Item coordinate data
• • • • •
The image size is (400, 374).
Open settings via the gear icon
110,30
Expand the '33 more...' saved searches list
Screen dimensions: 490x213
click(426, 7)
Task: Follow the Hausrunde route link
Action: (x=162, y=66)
• • • • •
Rewrite all the items above, swapping "gear icon" for "cog icon" and leaving everything else unchanged.

Task answer
The image size is (400, 374).
Open settings via the cog icon
110,30
Expand the '33 more...' saved searches list
Screen dimensions: 490x213
click(426, 7)
Task: Follow the Hausrunde route link
Action: (x=162, y=66)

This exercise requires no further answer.